Clinical Implications
- Most people with HSV-1 antibodies have oral herpes, though genital HSV-1 infections are becoming more common 1.
- The diagnosis and management of genital herpes should be based on the optimal tests for HSV-1 or HSV-2 detection from a genital ulcer/lesion/suspected HSV outbreak, which includes nucleic acid amplification test (NAAT)/polymerase chain reaction (PCR) diagnostic assays 1.
From the Research
Additional Tests for HSV 1 IgG Antibody
- The diagnosis of genital herpes can be confirmed using type-specific serology tests that detect antibodies to HSV glycoproteins G-1 and G-2 2.
- These tests can distinguish between HSV-1 and HSV-2 infections and can be used to identify asymptomatic carriers and persons at risk for acquiring HSV 2.
- However, the detection of HSV-1 IgG antibody may not be useful for diagnosis in patients with genital ulcer disease, as it has poor specificity, positive predictive value, and sensitivity compared to PCR results 3.

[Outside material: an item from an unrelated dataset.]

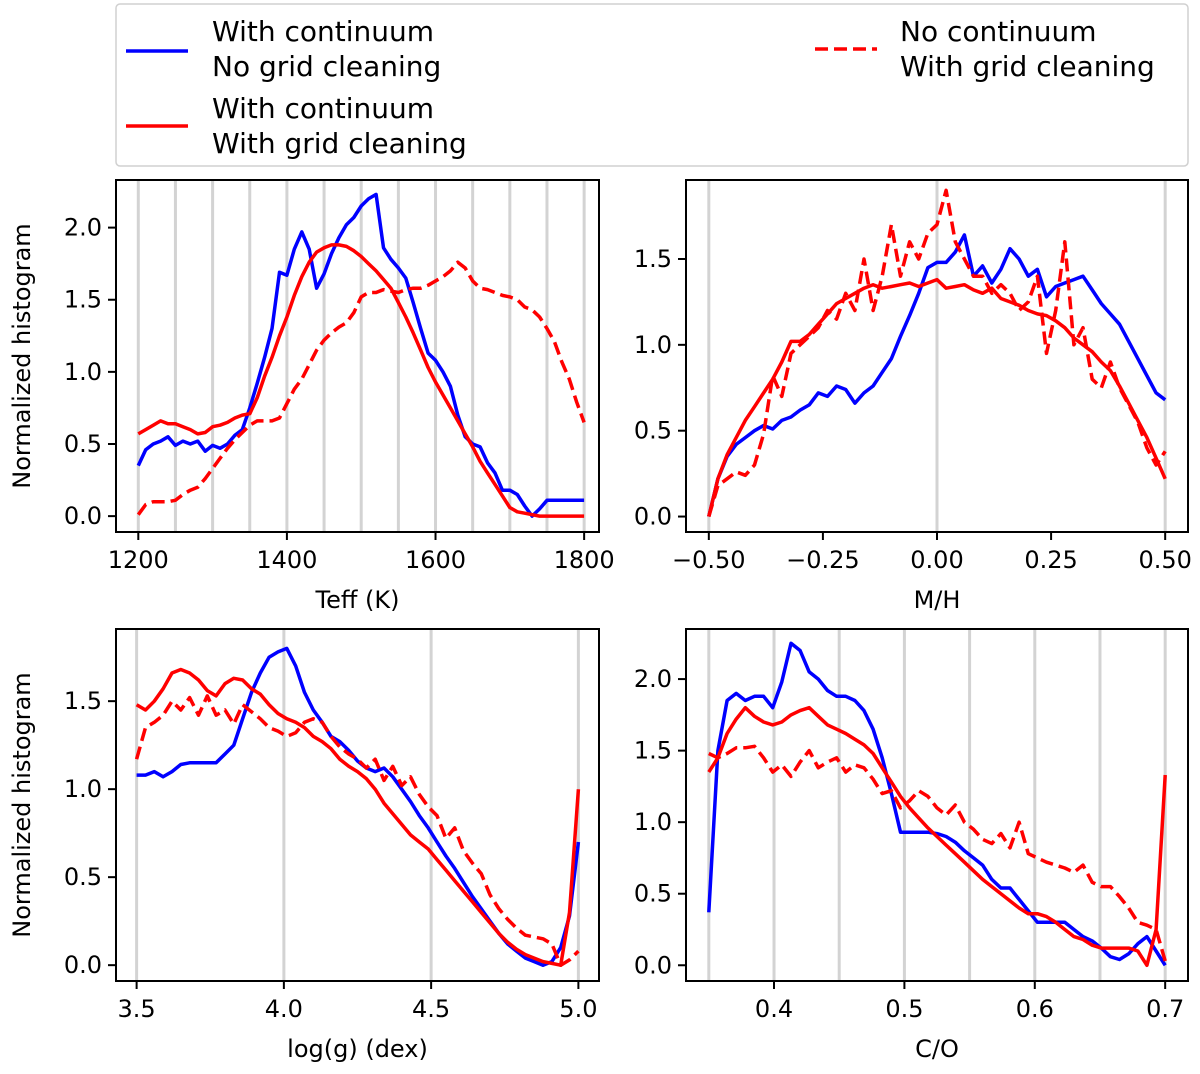 The image size is (1200, 1074). I want to click on metallicity-x-axis-label: M/H, so click(938, 600).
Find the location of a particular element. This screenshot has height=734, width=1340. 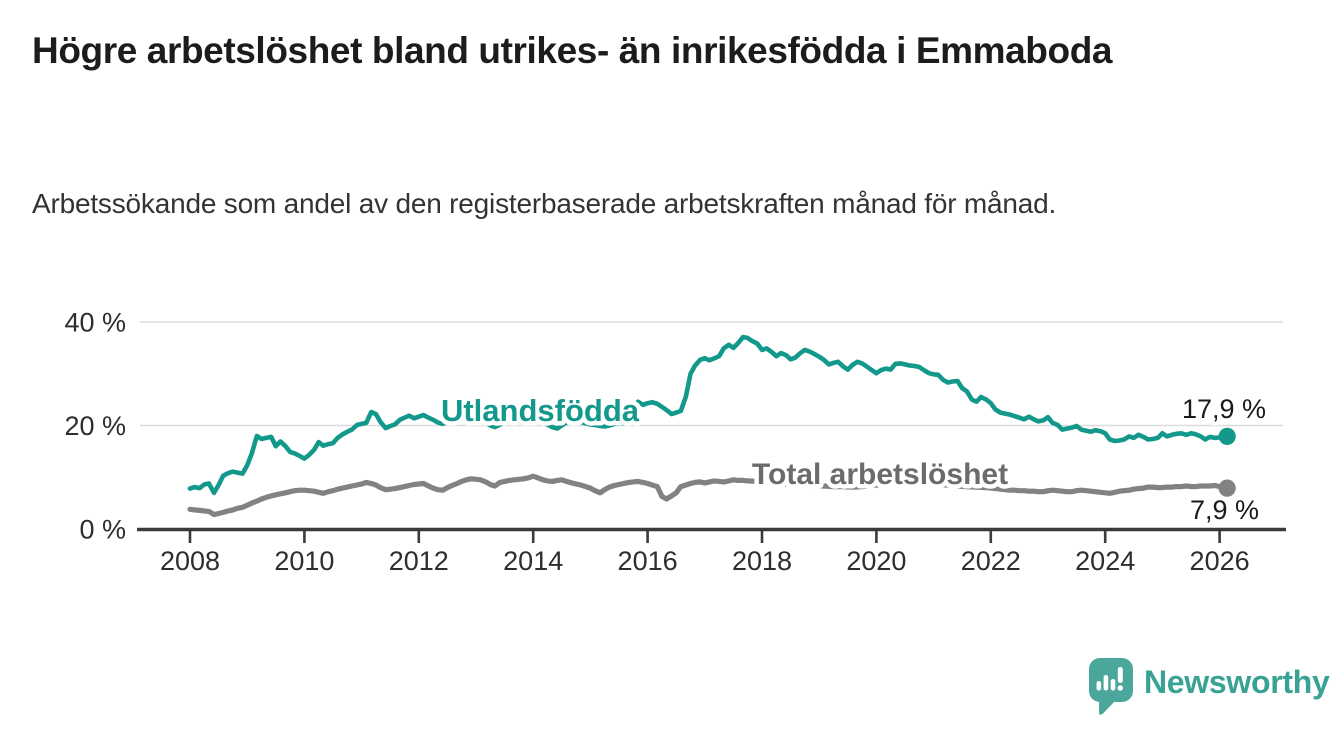

series-label-total-arbetsloshet: Total arbetslöshet is located at coordinates (880, 474).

- On the other hand, HSV-2 IgG detection can help strengthen the diagnosis of recurrent HSV-2 disease, while the absence of HSV-2 IgG antibody can help exclude genital herpes as a likely cause of recurrent genital ulceration 3.
- Several commercial tests are available for serological testing of HSV-1 and HSV-2, including the HerpeSelect-1 and HerpeSelect-2 enzyme-linked immunosorbent assay tests and the HSV-1 and HSV-2 HerpeSelect1/2 Immunoblot 2.
- Nucleic acid amplification tests, such as PCR, have high sensitivities and specificities for the diagnosis of symptomatic HSV-1 and HSV-2 4.
- Effective STI prevention interventions include screening, contact tracing of sexual partners, and promoting effective barrier contraception 4.